The constant focus on fixing disabled people, and employers, through pilots and programs, misses the structural barriers that exist and can’t be removed by individual efforts.

Disabled people are some of the toughest, most innovative problem solvers I know, but none of that matters one bit if there is no accessible transport to get to work, or the workplace isn’t accessible, or your boss won’t agree to your reasonable adjustments, or you can’t get funding for employment support or equipment, or you can’t afford to live near employment.

They won’t fix the discrimination we experience, or the loss of essential health concessions, or the lack of secure work, or decent part-time work.

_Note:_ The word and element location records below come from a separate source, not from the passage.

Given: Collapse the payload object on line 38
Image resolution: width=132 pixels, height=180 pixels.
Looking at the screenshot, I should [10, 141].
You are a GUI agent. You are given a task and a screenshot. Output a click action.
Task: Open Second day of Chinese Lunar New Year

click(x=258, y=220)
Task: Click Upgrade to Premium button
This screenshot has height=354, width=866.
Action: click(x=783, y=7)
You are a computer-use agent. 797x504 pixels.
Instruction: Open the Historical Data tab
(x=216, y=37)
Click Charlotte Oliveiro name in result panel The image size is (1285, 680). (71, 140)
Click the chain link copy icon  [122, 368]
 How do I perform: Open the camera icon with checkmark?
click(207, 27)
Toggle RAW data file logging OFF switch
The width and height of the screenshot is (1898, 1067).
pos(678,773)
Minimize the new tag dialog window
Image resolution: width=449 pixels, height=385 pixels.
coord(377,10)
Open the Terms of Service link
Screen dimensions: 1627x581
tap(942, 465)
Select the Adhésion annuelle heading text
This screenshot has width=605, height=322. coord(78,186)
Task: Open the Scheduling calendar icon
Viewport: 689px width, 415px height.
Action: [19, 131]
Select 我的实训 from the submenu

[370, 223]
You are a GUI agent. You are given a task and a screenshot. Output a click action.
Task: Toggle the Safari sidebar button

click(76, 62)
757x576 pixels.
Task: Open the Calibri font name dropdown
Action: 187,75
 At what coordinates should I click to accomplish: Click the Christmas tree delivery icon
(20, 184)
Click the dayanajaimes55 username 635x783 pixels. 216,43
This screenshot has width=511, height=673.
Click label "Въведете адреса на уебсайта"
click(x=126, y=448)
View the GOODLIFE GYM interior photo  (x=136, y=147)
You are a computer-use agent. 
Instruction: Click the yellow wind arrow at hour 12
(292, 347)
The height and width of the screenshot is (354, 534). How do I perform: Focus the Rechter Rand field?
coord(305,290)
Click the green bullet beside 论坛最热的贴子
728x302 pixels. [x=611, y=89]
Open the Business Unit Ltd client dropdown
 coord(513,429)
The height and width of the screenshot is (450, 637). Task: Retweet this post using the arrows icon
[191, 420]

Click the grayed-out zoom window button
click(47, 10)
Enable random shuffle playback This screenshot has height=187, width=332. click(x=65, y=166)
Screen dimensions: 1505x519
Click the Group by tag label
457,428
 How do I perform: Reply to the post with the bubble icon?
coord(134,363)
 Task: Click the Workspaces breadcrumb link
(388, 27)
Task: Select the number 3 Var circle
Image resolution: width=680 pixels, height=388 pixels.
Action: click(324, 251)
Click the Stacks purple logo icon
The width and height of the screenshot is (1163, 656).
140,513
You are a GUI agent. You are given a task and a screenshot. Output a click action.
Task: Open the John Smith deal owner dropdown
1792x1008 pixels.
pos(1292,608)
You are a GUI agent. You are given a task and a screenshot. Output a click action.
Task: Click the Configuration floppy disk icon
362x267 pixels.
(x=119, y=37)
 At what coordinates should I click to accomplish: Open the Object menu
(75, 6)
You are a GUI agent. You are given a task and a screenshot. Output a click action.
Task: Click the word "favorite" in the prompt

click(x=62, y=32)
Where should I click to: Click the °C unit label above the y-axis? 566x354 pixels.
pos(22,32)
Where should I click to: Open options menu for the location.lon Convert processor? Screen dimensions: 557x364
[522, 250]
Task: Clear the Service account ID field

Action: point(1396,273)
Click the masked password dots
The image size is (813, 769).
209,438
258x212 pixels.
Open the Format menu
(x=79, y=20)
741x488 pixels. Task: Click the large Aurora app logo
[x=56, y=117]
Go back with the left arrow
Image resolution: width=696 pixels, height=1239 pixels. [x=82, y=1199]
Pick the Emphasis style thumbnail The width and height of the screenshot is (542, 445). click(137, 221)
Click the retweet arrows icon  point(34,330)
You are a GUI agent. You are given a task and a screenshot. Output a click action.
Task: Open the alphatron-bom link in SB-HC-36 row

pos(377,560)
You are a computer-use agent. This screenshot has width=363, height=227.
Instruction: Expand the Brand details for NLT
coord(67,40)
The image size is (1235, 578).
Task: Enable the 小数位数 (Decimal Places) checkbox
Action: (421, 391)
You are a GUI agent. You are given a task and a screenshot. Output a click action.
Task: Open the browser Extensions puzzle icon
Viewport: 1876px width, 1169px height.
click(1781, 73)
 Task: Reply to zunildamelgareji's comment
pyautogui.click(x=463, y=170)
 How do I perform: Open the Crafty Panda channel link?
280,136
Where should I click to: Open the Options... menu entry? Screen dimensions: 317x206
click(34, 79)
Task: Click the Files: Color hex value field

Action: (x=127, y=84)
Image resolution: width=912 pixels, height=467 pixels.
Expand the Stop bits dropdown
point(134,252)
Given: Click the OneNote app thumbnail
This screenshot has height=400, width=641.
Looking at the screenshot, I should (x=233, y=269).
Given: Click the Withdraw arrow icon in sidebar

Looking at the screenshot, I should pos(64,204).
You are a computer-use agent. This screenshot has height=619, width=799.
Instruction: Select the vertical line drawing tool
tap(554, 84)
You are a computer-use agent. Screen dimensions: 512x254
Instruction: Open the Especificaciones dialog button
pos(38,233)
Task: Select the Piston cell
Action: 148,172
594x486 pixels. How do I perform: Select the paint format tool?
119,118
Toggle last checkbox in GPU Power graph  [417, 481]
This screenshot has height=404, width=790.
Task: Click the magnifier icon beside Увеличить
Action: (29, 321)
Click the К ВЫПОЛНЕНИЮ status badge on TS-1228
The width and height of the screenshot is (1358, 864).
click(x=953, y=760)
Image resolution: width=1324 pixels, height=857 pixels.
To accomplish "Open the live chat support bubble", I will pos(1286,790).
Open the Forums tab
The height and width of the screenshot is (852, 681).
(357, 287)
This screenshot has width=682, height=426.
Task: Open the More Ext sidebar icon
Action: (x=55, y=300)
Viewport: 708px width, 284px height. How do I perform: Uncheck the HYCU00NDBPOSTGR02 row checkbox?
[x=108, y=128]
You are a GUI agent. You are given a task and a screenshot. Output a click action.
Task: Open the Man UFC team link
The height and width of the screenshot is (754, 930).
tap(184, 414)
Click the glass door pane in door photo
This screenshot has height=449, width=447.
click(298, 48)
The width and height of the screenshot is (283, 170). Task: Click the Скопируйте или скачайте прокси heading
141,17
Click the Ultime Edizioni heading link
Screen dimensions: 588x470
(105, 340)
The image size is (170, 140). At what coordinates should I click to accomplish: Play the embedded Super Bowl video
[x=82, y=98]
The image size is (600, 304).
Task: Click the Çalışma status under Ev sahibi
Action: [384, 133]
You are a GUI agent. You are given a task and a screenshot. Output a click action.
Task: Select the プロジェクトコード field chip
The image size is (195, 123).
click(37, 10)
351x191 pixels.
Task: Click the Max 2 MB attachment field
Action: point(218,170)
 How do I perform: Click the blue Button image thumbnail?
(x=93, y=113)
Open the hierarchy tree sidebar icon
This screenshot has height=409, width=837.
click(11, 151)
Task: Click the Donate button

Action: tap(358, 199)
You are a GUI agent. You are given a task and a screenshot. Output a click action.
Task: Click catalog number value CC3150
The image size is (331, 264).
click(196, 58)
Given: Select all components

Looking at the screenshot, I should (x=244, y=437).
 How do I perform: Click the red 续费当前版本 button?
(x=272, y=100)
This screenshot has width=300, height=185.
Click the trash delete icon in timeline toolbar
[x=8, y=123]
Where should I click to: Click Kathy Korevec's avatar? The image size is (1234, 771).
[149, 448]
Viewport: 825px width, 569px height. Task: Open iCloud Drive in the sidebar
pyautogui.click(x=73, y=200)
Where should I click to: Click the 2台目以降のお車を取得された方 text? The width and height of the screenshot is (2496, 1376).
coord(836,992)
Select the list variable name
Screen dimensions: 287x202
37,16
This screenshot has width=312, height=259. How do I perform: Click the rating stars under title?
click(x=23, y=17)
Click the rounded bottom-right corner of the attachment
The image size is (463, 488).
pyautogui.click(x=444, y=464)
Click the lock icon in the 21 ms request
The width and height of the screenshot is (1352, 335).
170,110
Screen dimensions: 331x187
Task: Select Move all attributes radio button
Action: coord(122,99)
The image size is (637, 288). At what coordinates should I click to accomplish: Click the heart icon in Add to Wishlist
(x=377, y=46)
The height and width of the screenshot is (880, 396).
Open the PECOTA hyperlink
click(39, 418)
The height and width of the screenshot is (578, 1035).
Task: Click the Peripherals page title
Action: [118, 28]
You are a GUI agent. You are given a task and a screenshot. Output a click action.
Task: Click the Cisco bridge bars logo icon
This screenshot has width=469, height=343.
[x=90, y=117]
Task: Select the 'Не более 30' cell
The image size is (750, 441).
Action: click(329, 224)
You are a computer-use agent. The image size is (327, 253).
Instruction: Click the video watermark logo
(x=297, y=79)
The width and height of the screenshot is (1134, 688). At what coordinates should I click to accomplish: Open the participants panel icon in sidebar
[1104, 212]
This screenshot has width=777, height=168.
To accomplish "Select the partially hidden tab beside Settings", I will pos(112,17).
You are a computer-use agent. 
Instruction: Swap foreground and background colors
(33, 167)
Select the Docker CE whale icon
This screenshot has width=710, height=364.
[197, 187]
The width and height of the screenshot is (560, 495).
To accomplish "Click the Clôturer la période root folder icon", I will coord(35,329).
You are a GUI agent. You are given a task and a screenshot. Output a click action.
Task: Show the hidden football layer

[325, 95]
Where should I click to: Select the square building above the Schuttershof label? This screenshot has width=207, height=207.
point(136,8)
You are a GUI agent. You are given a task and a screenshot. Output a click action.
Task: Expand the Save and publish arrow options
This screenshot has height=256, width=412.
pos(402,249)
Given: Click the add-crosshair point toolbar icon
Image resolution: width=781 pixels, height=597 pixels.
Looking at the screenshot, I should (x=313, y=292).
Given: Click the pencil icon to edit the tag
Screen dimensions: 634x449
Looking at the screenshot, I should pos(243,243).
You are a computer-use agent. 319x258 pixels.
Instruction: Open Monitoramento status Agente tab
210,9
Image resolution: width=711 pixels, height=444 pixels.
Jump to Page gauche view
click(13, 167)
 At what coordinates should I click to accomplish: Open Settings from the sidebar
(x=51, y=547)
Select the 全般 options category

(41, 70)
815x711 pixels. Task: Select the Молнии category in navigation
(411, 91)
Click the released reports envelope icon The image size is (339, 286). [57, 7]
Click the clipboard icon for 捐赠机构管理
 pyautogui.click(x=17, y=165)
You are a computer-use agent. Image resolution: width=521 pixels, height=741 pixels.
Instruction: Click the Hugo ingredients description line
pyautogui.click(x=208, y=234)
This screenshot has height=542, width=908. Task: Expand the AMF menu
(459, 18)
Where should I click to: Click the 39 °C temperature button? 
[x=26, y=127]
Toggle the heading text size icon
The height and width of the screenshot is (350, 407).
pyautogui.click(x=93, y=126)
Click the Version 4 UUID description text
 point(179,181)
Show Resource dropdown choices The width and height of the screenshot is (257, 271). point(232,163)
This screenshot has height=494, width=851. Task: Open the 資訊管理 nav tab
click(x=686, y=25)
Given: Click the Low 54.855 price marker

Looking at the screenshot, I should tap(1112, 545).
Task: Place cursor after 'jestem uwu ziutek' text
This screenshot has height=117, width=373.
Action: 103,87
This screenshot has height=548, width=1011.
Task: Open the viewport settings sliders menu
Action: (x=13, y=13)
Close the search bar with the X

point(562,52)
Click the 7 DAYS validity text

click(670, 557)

Where are the pilots or programs to fix any of this? Where is the reform to the Disability Discrimination Act so it actually works to stop discrimination? Where is the work to model employment in the public sector?

And because it is me writing this, where are the measures to force change? Where are the imposition of quotas for all disability employment services and NDIS disability providers? Billions are being made by non-disabled people out of us, so where is the plan to ensure we get a slice of that?

We don’t need another round of consultation about what needs to change to smash down the barriers to work. What we need is more listening to disabled people and action to get real change.